Background information
- Also known as: The Development
- Origin: Fredericton, New Brunswick, Canada
- Genres: Indie rock
- Years active: 2000–present
- Label: Forward Music Group
- Members: Tim Walker Graeme Walker Dennis Goodwin Bob Deveau Brad Perry
- Website: www.grandtheftbus.com

= Grand Theft Bus =

Canadian band

Grand Theft Bus is a Canadian band based in Fredericton, New Brunswick, Canada. The group is known for incorporating multiple genres into their music and for performing extended improvisational sections during live shows.

==History==

Formed in 2000, the band consists of Tim Walker (guitar, vocals), Graeme Walker (bass, vocals), Dennis Goodwin (guitar, synths, vocals), and Bob Deveau (drums and electronics). Their first album, Birth of Confusion, was released in 2003.

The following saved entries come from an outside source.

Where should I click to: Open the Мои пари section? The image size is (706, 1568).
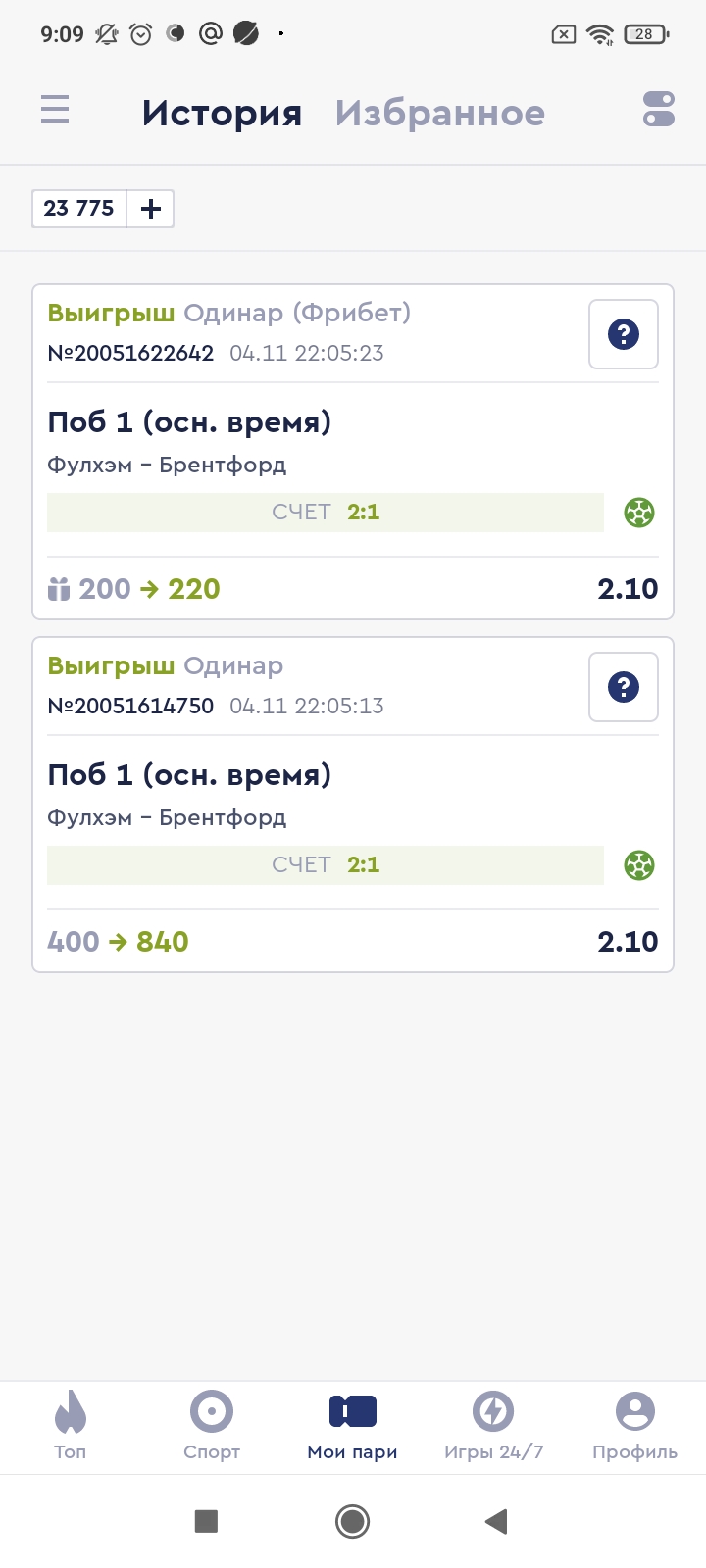tap(353, 1424)
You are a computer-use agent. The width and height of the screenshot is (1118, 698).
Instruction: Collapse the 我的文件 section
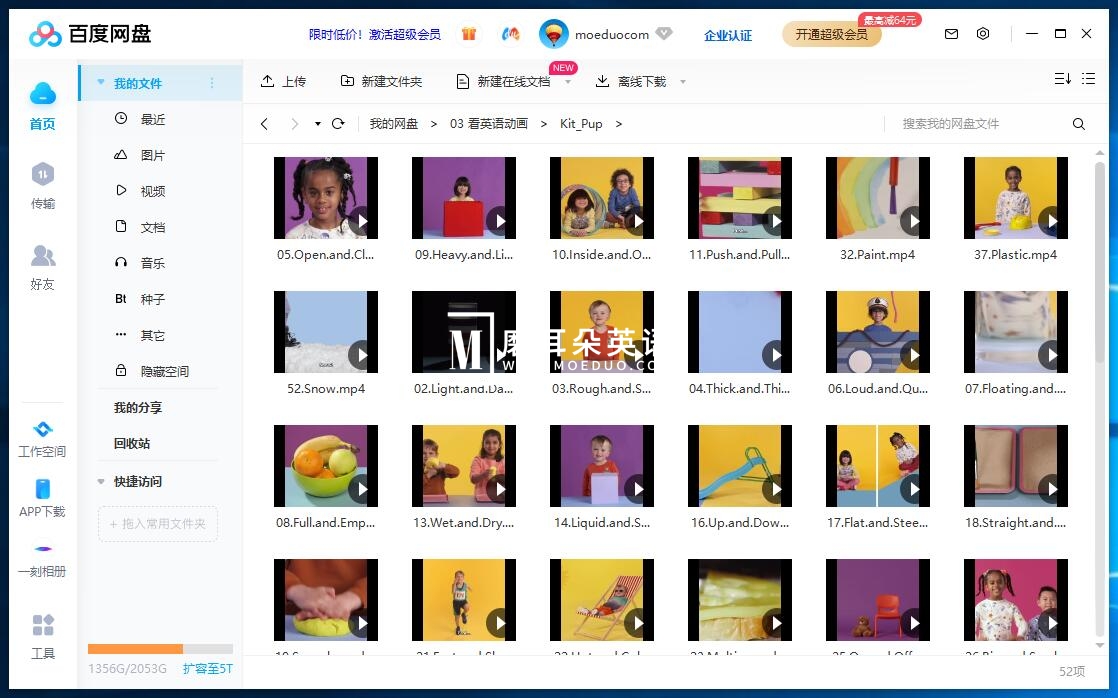pos(99,83)
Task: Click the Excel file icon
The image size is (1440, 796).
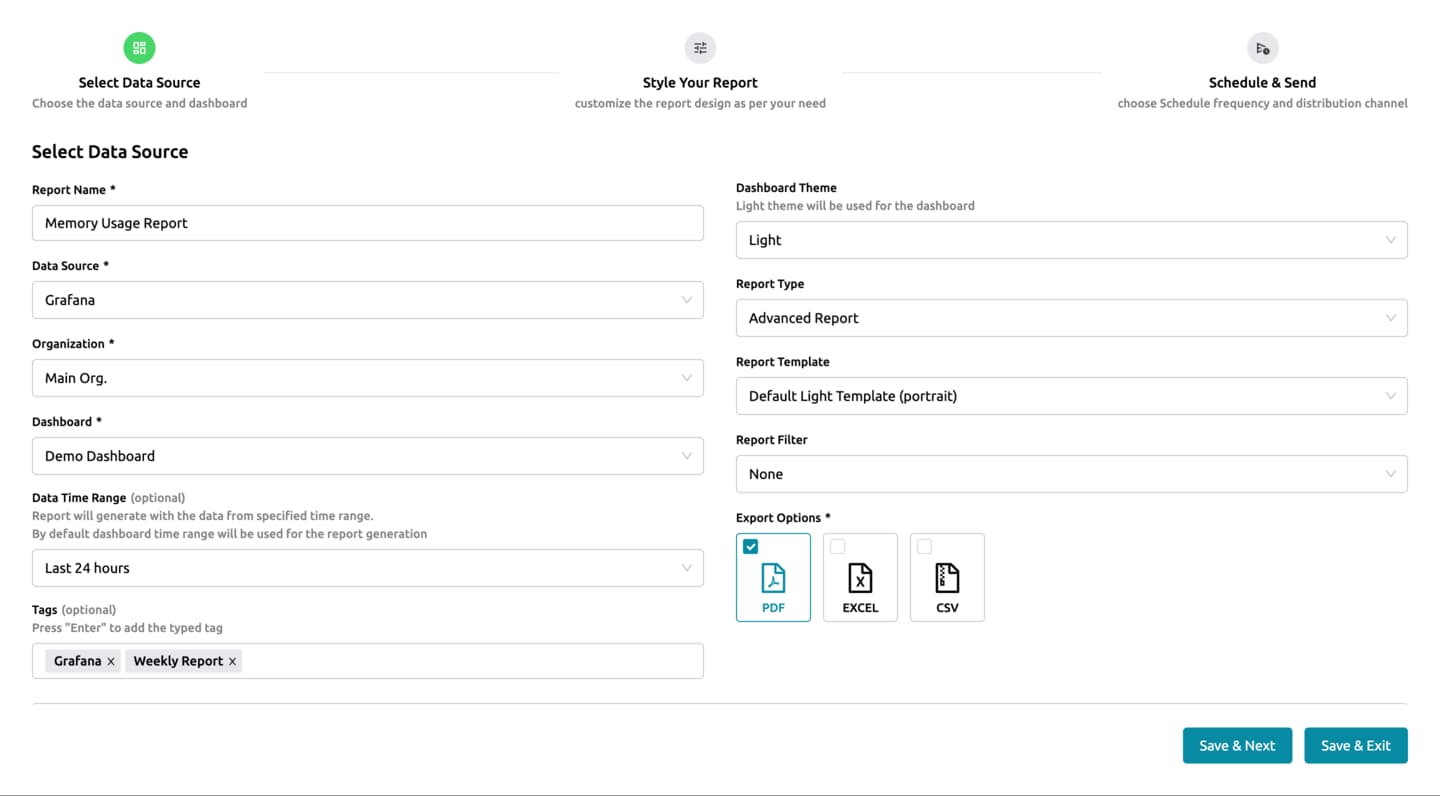Action: (860, 578)
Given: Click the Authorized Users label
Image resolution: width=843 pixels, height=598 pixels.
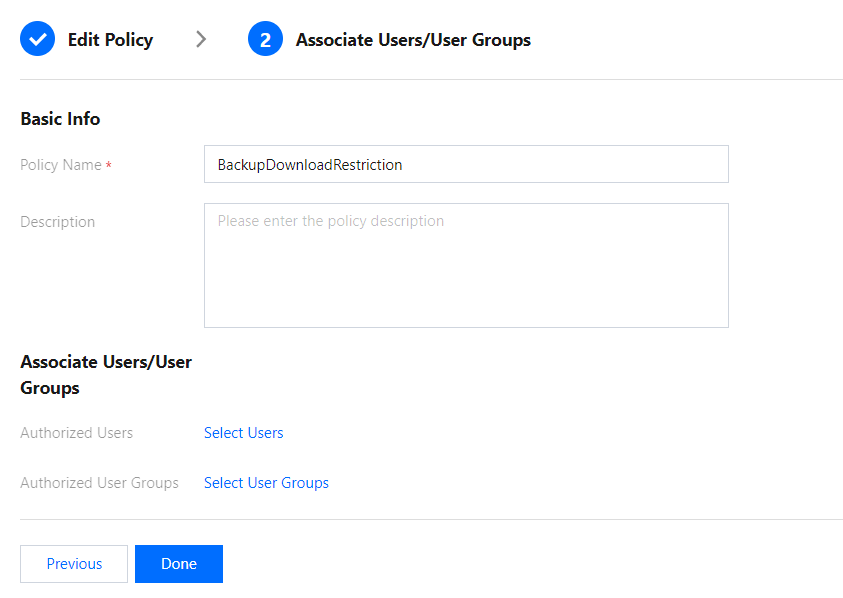Looking at the screenshot, I should coord(76,433).
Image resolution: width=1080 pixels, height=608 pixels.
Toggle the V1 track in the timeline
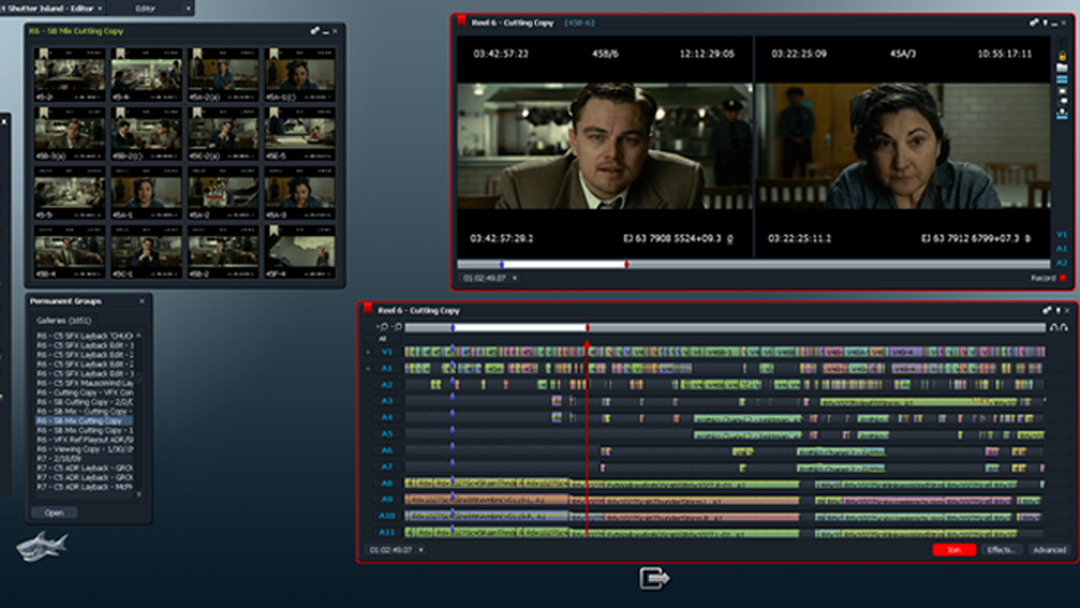pyautogui.click(x=386, y=352)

Grand Theft Bus are a sonically dynamic group with an eclectic blend of songs ranging from pop to prog, heavy and intense to light and fluffy, quirky nonsense to meaningful melodrama.

The band regularly plays New Brunswick's Evolve Festival, as well as the Harvest Jazz and Blues Festival.

A mockumentary about the band, Rubarbicon, was filmed by independent filmmaker Greg Hemmings and released in 2006.

The band recorded its 2008 album, Made Upwards, in the main dining room of New Brunswick's lieutenant-governor's mansion.

The band has received the Newcap Radio Alternative Recording of the Year for their album Made Upwards.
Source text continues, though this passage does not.